*Problem description:* Express each line of the records below as a row in a Markdown table with the columns Row and Entry, numbering the rows in order, skipping blank lines, and leaving out the pictures.

((

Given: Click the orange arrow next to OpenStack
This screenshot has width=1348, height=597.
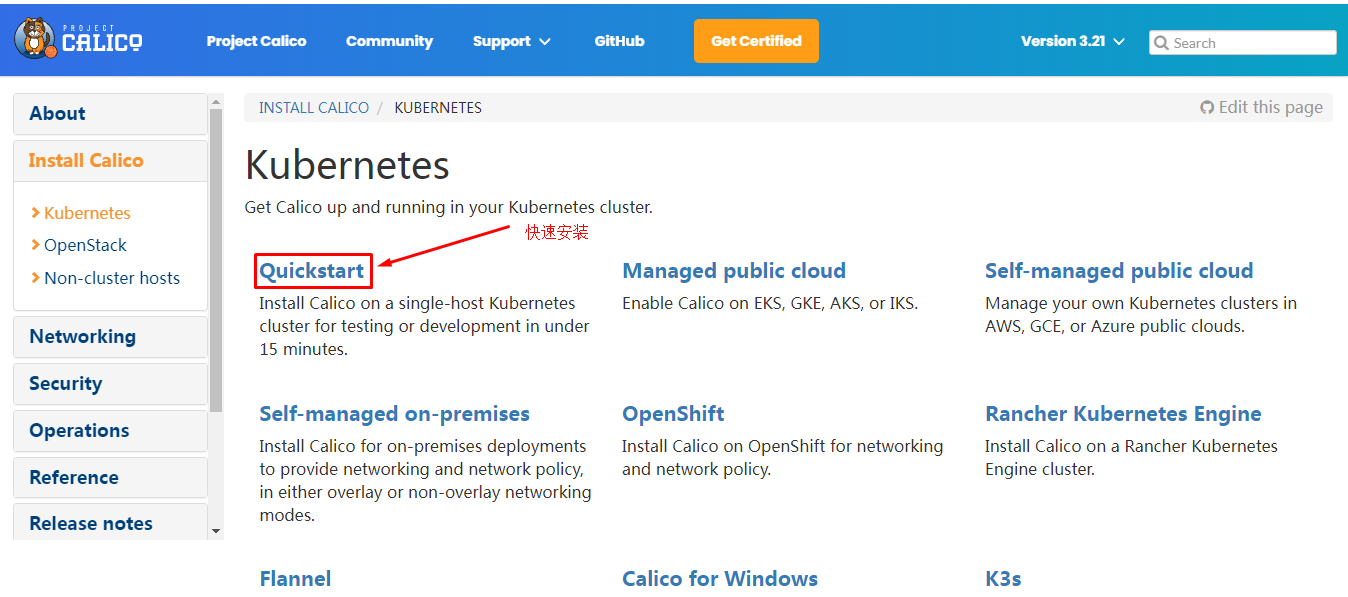Looking at the screenshot, I should click(36, 245).
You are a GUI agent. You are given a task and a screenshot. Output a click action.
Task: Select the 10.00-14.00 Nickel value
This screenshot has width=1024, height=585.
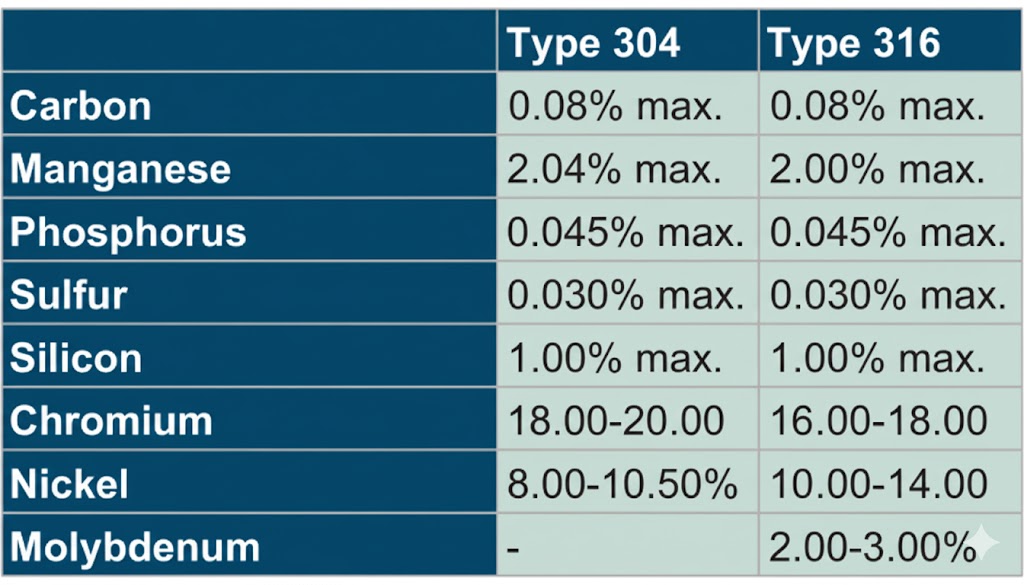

))

*Response to this exercise:*
| Row | Entry |
|---|---|
| 1 | Given: Click the orange arrow next to OpenStack |
| 2 | This screenshot has width=1348, height=597. |
| 3 | Looking at the screenshot, I should click(36, 245). |
| 4 | You are a GUI agent. You are given a task and a screenshot. Output a click action. |
| 5 | Task: Select the 10.00-14.00 Nickel value |
| 6 | This screenshot has width=1024, height=585. |